◆ **TASK STATEMENT**
Starting at the line that contains "Instruction: Click the" and stopping after the line that contains "The height and width of the screenshot is (692, 816).", transcribe the listing below exactly; do not include any pictures.

━━━

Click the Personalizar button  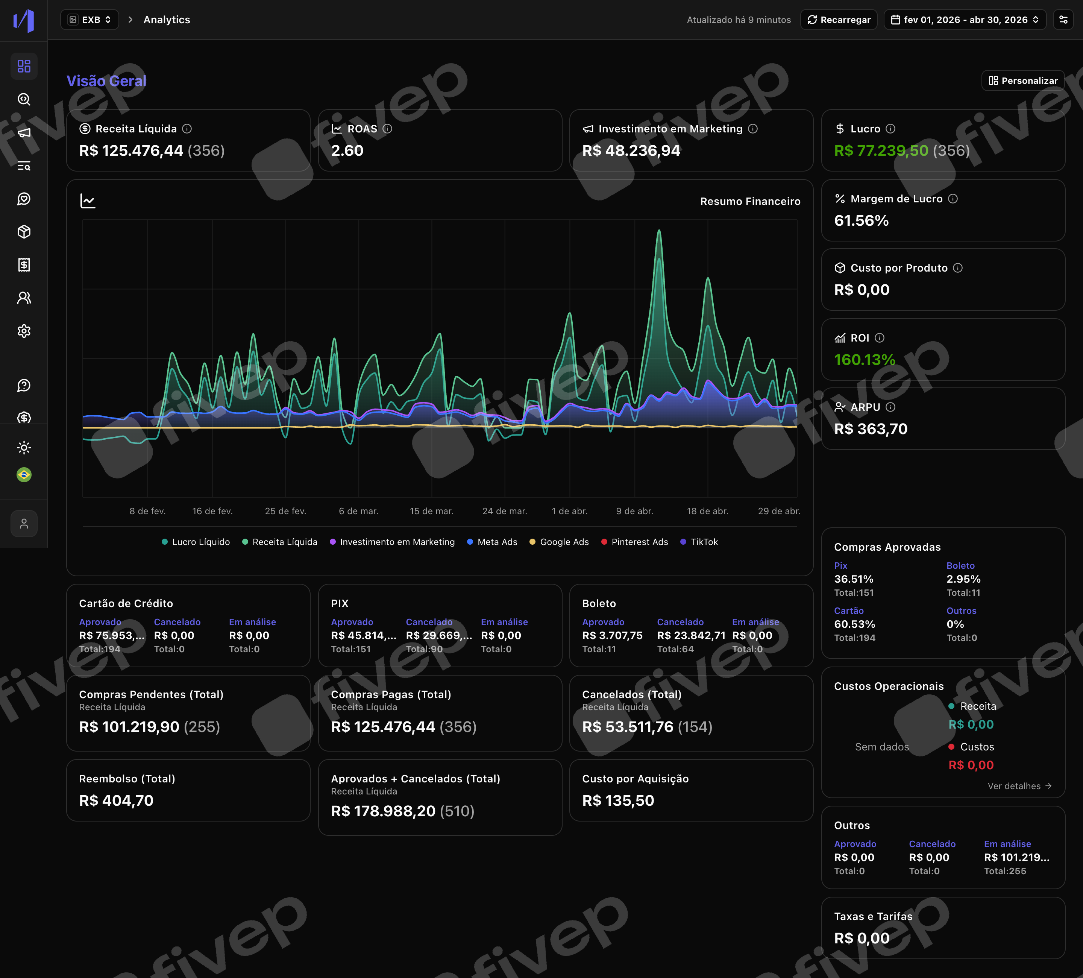(1023, 81)
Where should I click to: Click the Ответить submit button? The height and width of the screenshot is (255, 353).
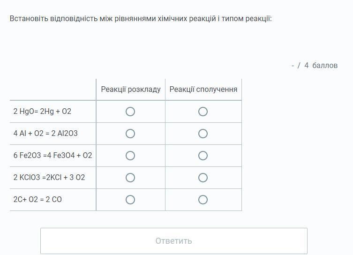pos(174,241)
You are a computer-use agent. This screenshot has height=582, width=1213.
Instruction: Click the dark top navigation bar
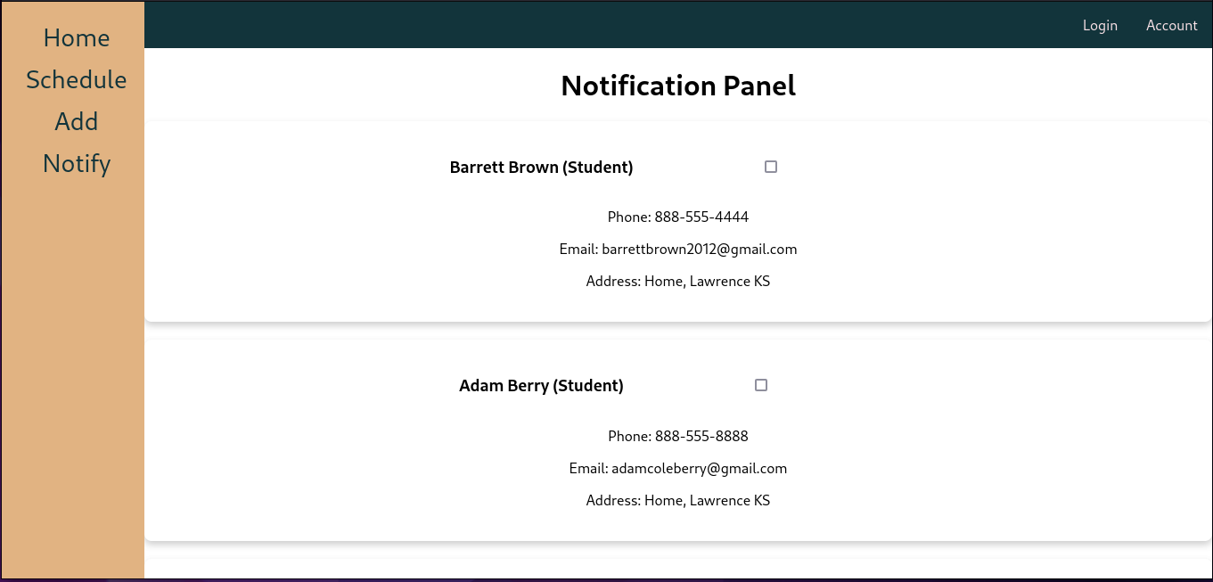[606, 25]
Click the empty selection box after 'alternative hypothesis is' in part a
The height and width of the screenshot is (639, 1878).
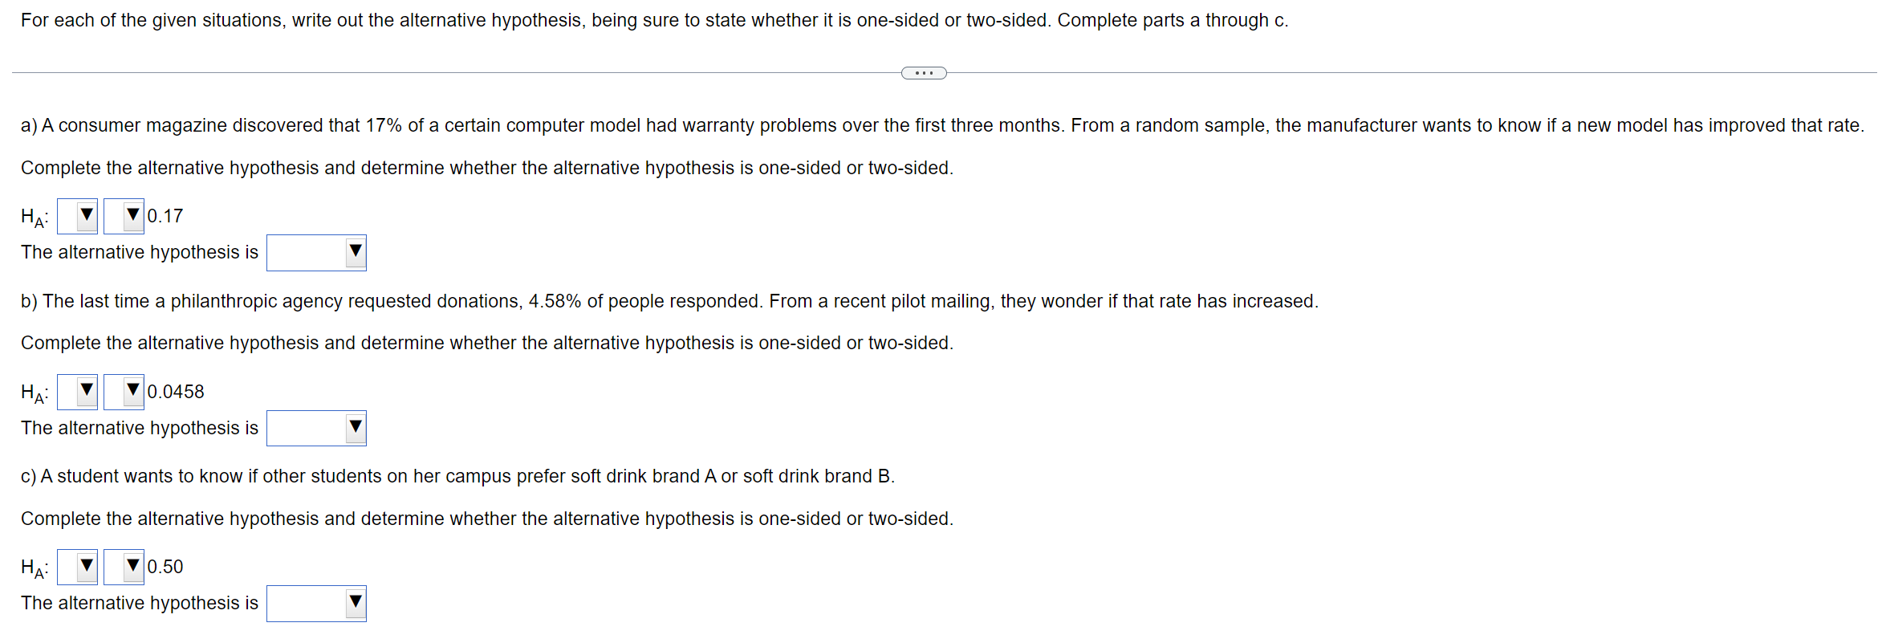tap(316, 252)
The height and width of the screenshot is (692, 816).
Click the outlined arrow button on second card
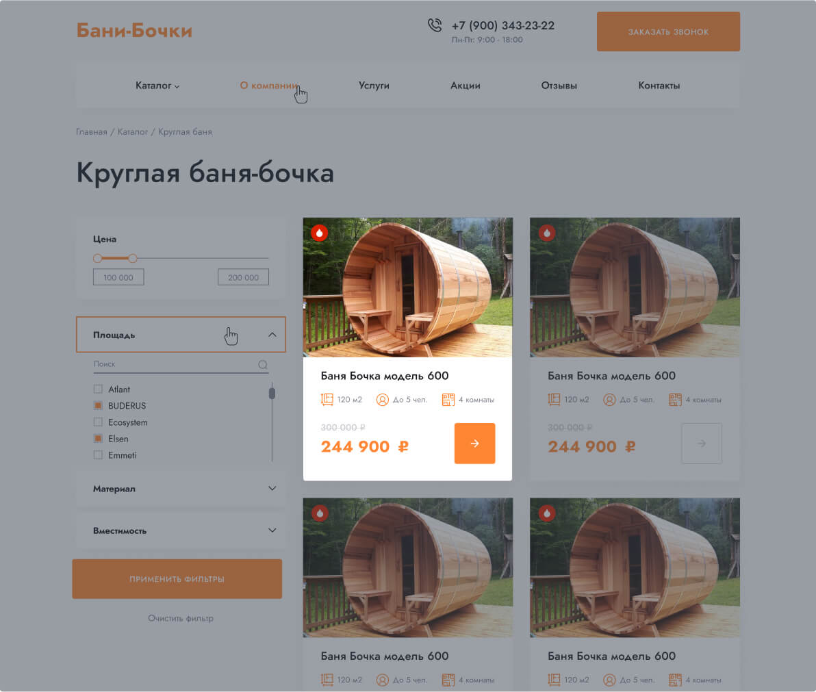[x=702, y=444]
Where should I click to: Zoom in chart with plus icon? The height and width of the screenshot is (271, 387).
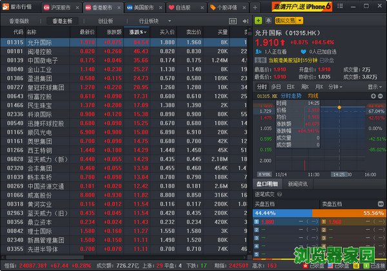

━━━

◆ **ANSWER TO THIS PROBLEM**
Instruction: Click the dark top navigation bar
[606, 25]
Click the empty selection box after 'alternative hypothesis is' in part a
The height and width of the screenshot is (639, 1878).
tap(316, 252)
The height and width of the screenshot is (692, 816).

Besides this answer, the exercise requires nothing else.